Your welcome & hope you sell that property soon!


----------



## rickfrosty (Jun 19, 2008)

nancy237 said:


> How would I find out if any realtors near Farmville Va would list my 40 acres of raw land for 5% commision. It seems they often get to be buying & selling
> realtor which should help their bottom line.


What she said (Lorichristie) - I'm a broker too & land rates are generally higher than for houses, but the thing to think of is you want to get this sold & the agents & brokers all can see what commission you are paying, so will they promote property which will pay them less ??


----------



## bill not in oh (Jul 27, 2004)

rickfrosty said:


> but the thing to think of is you want to get this sold & the agents & brokers all can see what commission you are paying, so will they promote property which will pay them less ??


I'm not a broker or agent, but that's what I was going to say....


----------



## Evons hubby (Oct 3, 2005)

Pay the man his due. If most of the brokers in your area are charging more than 5 percent.. theres probably a pretty good reason. I cant imagine 5 percenters being out there anymore.. but check around and see what the rates are.... then sign on with a company that has a habit of getting the job done. You could list for 2 percent... but if they dont sell the property..... where does that leave you? Better to pay the man and get the job done.


----------



## CocalicoSprings (Mar 12, 2008)

Raise the price of the property you want to sell by 2%. 
Tell the agent you will pay 7% commission.
Watch the activity increase....more showings....
reason: brokers will work hard for an extra 2%...to them it is 33% more income if they sell your house.
Example: your house is listed for $200,000 a 5% commission is split between the listing agent and the selling agent. They each get 2 /1/2% ( of course they're firm gets a cut of that and the real estate agent gets the rest)
By increasing the price to $204,000 it will cost you nothing and the agents will trip over themselves trying to sell your house. Not just at the listing firm but all the other agents in the area too.


----------



## ChristieAcres (Apr 11, 2009)

CocalicoSprings said:


> Raise the price of the property you want to sell by 2%.
> Tell the agent you will pay 7% commission.
> Watch the activity increase....more showings....
> reason: brokers will work hard for an extra 2%...to them it is 33% more income if they sell your house.
> ...


It is correct that if you pay a higher % to the Selling Agent, it will attract more showings and likely sell faster.
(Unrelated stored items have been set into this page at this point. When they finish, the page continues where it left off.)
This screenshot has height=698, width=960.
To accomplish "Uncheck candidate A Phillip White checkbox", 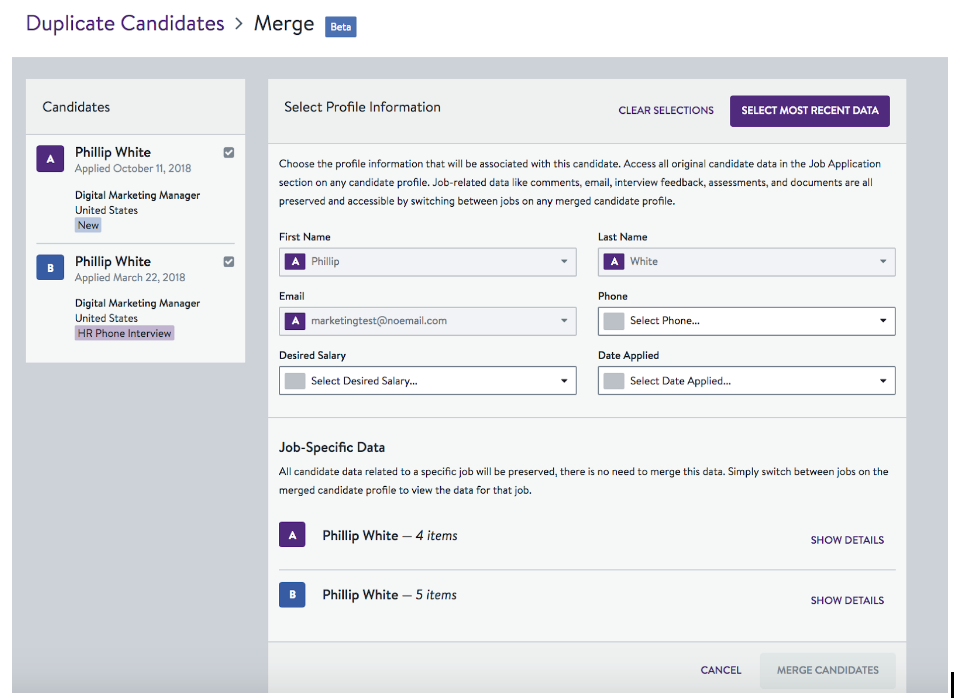I will tap(229, 152).
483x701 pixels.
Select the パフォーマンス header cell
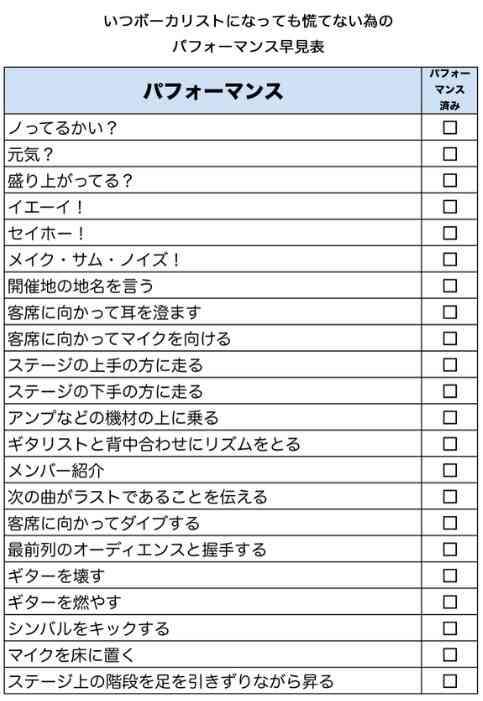pyautogui.click(x=213, y=91)
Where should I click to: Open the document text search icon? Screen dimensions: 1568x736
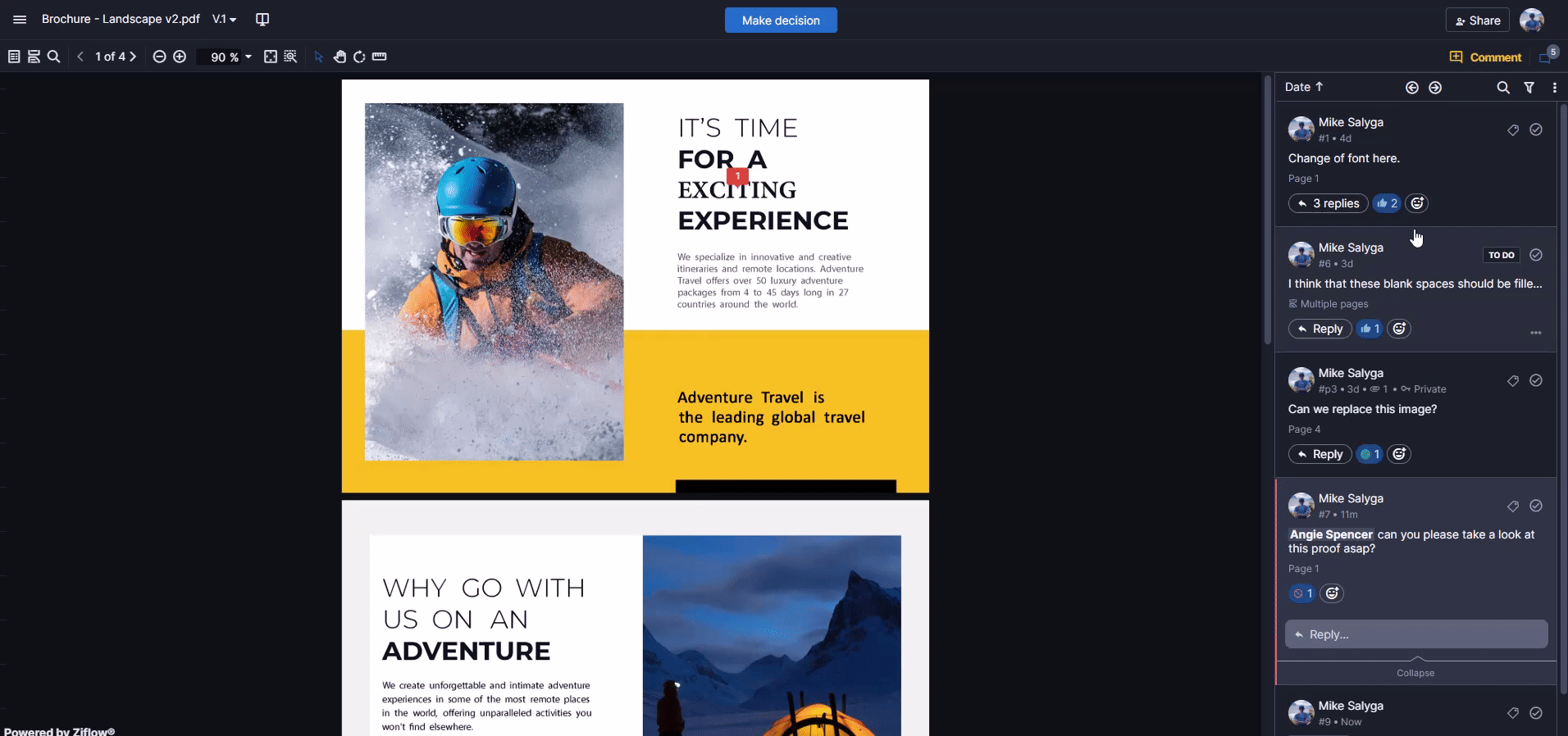[x=54, y=57]
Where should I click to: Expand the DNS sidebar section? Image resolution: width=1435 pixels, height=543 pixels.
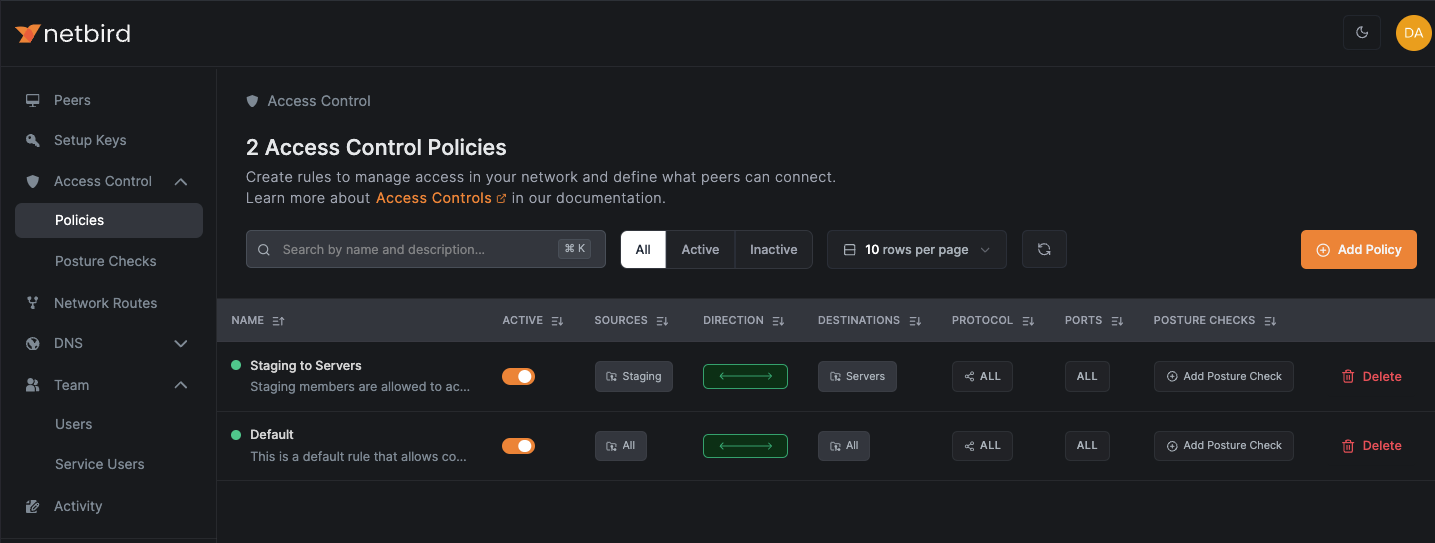[181, 344]
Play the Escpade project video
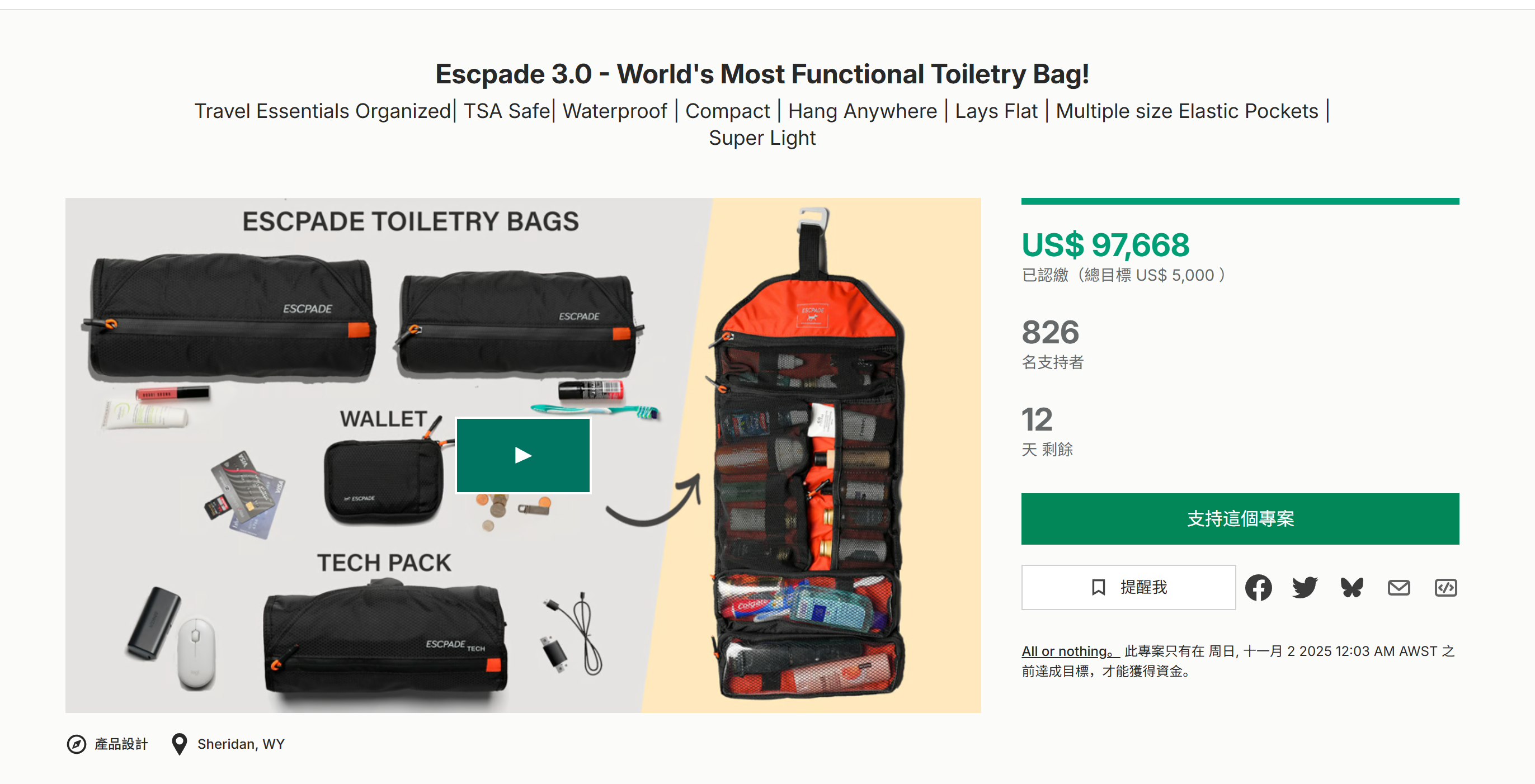This screenshot has height=784, width=1535. tap(522, 456)
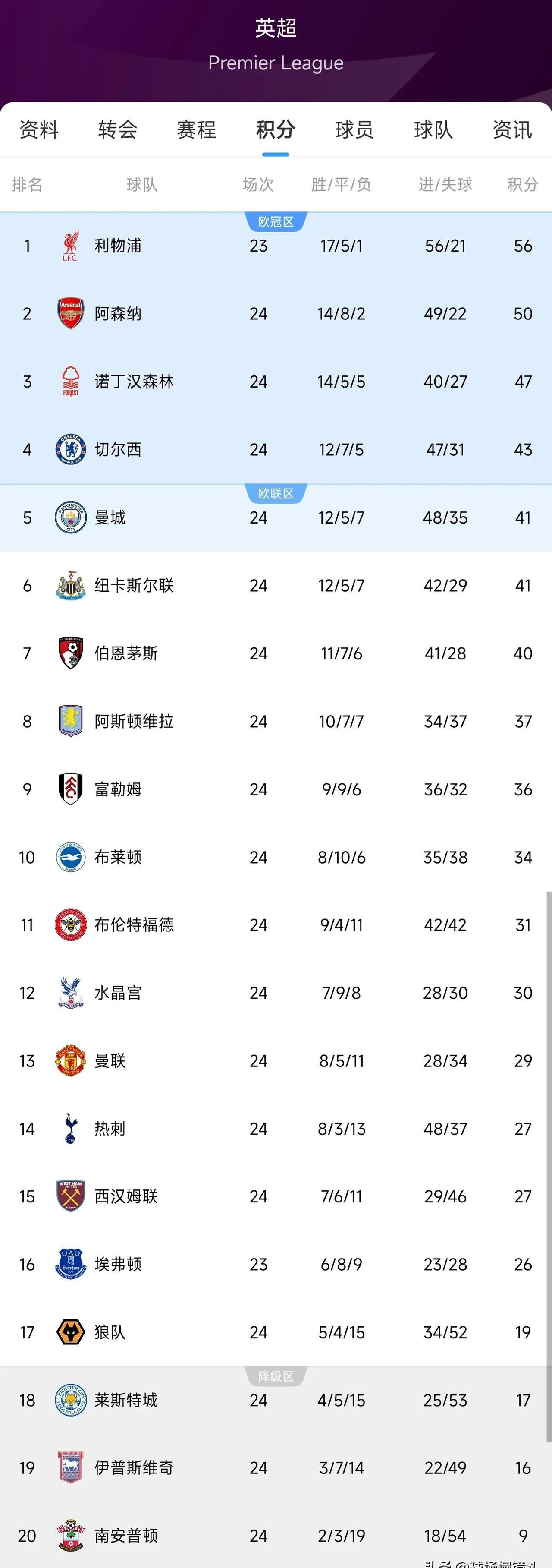The image size is (552, 1568).
Task: Click the Tottenham Hotspur badge
Action: click(71, 1128)
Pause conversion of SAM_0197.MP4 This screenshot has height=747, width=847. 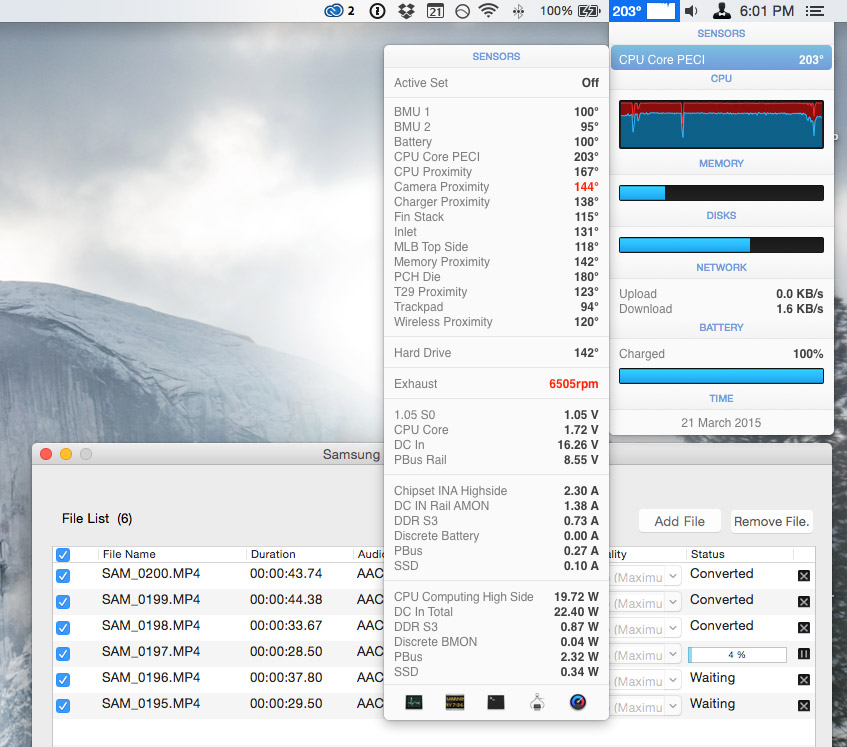click(803, 654)
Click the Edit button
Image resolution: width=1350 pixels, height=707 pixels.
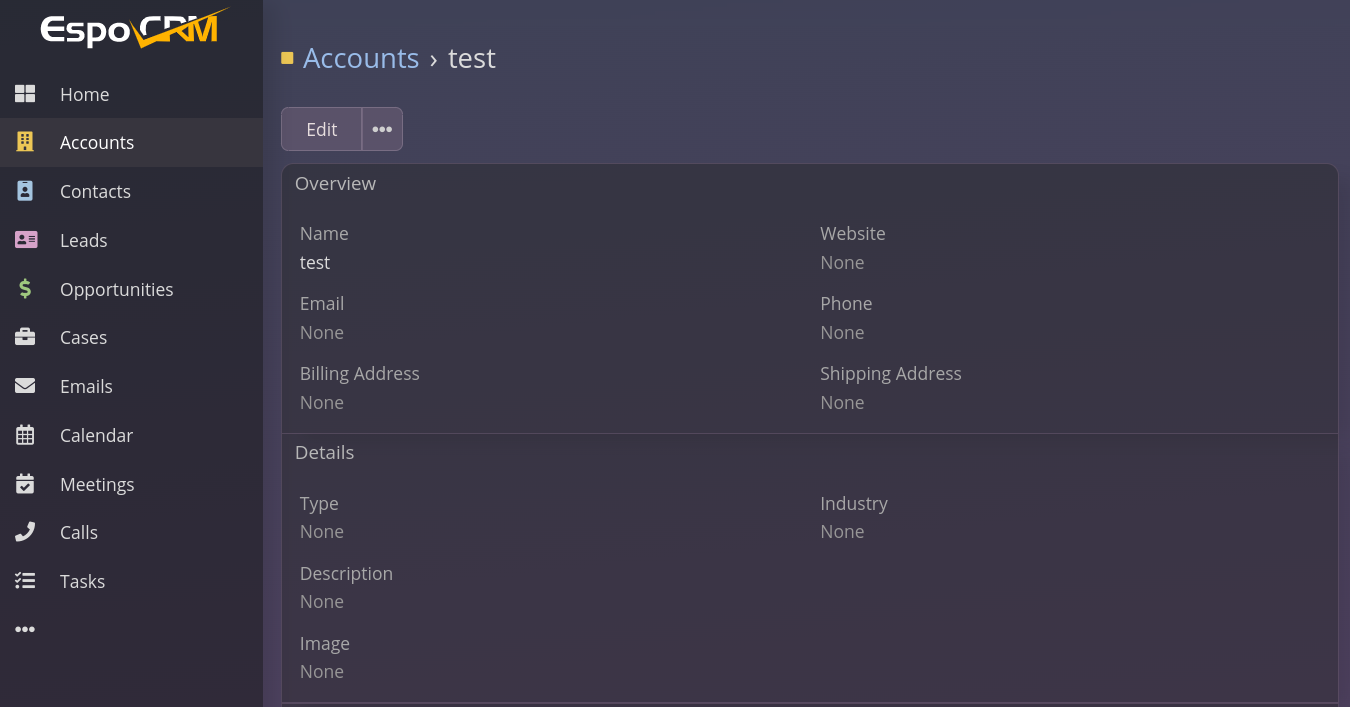(321, 129)
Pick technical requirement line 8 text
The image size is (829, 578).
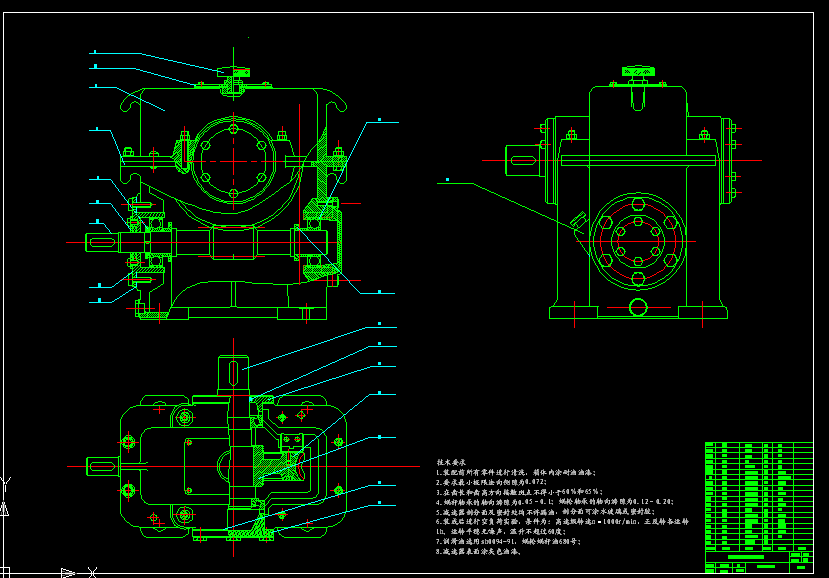pyautogui.click(x=478, y=550)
By increasing the price, you may or may not sell the property faster (would have to be within market value for that area...otherwise being an incredibly desirable property worth extra $). What I put in bold? That is incorrect. A Real Estate Commission is negotiated directly with the Listing Agent, and *the Seller has the right to set the Selling Agent's commission*. It is not a "given" that it is split 50/50. I have listed properties and took 1% less on my side, while giving the Selling Agent/Broker side 1% more, and have even recommended this.

In my area, most Land Commissions are 10% or close to. Here, 7% would be considered low. I just listed Vacant Land for 8%, Seller set the Sales Agent/Broker Commission at 4%. This was after I researched that area to see what most of the Listings were offering (4% was fine). You don't want your listing to pay the least Sales %! Also, I offer another "deal" for my Clients. They get to save 1% right off the top if I represent both Buyer & Seller. That can be something that is also negotiated with a Listing Agent.


----------